- Directed by: Sergio Grieco
- Written by: Sergio Grieco Romano Migliorini Gianbattista Musetto
- Produced by: Giovanni Addessi
- Starring: Antonio Sabàto Marisa Mell Lionel Stander
- Cinematography: Aldo De Roberts
- Edited by: Carlo Reali
- Music by: Guycen
- Release date: 1972;

= Where the Bullets Fly (1972 film) =

1972 film

Where the Bullets Fly (Tutti fratelli nel west... per parte di padre, Fünf Klumpen Gold, Todos hermanos en el Oeste), also known as All the Brothers of the West Support Their Father, is a 1972 Spaghetti Western-comedy film co-written and directed by Sergio Grieco and starring Antonio Sabàto, Marisa Mell and Lionel Stander.

== Cast ==

- Antonio Sabàto as Jonathan 'Jeepo' Poe
- Marisa Mell as Lulu Belle
- Lionel Stander as Lucky Capone
- Peter Carsten as Tom Slattery
- Fernando Sancho as General Hotshoto
- Giacomo Furia as Gennarino
- Esmeralda Barros as Pigsty's girl
- Franco Pesce as Pigsty
- Franco Ressel as Red Temple
- Brigitte Skay as the blonde prostitute
- Rick Boido as Capone's henchman
- Andrea Scotti as Hotshoto's henchman
- Antonio Gradoli as Governor
- Carla Mancini as a city dweller

==Production==
The film is an Italian-West German-Spanish co-production by DC7, Terra Filmkunst, and Copercines.
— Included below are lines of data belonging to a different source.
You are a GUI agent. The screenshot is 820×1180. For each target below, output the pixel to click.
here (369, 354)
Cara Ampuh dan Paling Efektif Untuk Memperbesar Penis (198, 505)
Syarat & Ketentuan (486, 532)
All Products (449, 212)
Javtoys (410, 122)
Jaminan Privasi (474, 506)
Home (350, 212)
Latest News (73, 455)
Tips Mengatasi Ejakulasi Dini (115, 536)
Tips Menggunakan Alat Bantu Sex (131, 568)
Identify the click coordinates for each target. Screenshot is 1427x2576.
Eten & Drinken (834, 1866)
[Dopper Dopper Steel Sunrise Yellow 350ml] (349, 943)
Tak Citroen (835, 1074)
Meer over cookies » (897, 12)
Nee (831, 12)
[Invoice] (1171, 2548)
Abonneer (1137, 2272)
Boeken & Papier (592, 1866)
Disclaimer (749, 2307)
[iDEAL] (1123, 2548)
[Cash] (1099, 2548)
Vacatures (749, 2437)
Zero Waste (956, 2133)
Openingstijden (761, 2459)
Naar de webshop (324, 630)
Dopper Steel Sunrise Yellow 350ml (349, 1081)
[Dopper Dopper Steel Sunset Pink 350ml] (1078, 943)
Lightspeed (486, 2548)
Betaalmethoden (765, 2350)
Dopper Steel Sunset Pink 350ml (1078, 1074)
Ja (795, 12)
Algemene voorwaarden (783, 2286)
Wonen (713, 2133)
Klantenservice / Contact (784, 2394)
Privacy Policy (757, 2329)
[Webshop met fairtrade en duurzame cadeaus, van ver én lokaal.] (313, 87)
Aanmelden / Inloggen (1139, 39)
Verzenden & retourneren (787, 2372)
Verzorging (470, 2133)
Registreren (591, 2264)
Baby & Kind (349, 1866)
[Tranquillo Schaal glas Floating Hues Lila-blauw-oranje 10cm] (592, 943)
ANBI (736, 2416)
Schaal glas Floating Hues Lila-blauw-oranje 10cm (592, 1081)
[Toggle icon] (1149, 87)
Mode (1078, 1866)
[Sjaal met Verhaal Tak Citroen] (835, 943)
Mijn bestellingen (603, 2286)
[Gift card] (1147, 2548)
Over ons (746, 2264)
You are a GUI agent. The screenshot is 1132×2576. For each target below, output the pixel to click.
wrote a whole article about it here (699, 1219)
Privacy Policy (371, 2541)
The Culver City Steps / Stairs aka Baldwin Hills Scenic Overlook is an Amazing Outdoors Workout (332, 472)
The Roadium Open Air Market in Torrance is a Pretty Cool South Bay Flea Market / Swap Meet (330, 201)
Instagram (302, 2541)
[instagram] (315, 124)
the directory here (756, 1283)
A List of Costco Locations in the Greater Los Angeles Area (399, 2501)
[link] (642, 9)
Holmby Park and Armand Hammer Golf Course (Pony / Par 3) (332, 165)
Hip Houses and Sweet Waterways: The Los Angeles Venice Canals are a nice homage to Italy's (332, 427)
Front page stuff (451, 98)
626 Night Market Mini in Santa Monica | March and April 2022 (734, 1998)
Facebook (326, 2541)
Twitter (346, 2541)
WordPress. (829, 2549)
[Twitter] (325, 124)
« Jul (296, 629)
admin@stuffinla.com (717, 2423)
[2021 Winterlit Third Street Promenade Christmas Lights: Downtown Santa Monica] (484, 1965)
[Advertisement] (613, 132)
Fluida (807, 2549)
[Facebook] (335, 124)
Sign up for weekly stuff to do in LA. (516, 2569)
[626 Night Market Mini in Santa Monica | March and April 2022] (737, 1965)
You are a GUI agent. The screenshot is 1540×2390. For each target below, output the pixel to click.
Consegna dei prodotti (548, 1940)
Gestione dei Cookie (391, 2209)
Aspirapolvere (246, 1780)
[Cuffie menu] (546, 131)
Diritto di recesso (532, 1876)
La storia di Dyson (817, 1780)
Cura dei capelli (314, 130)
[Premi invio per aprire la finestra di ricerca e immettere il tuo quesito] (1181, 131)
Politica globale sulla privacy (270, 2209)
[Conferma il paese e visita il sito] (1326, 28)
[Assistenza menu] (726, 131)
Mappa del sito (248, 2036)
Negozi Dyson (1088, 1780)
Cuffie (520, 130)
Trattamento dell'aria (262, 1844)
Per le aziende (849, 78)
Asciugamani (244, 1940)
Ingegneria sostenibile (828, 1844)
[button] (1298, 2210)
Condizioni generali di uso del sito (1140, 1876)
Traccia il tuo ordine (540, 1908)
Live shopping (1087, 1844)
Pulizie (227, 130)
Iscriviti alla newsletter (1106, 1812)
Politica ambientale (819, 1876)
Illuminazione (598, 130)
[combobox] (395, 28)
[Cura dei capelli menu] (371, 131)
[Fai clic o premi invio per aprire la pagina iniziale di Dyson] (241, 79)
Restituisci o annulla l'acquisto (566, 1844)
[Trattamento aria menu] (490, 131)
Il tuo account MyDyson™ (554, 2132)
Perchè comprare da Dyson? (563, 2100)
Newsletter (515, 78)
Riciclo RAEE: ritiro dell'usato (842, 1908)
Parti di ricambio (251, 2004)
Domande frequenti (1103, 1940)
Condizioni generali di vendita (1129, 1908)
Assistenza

It was mainly shot in Mazzano Romano, north of Rome. It had the working title Là dove volano le pallottole.

==Reception==
A contemporary Corriere della Sera review noted the film "tries to reshuffle the deck to refresh the western by grafting in a touch of the grotesque", but "the attempt falls flat because it lacks flair and inventiveness." Marco Giusti described the film as "crude, not even very funny", with a badly assembled cast and "a somewhat hackneyed premise.".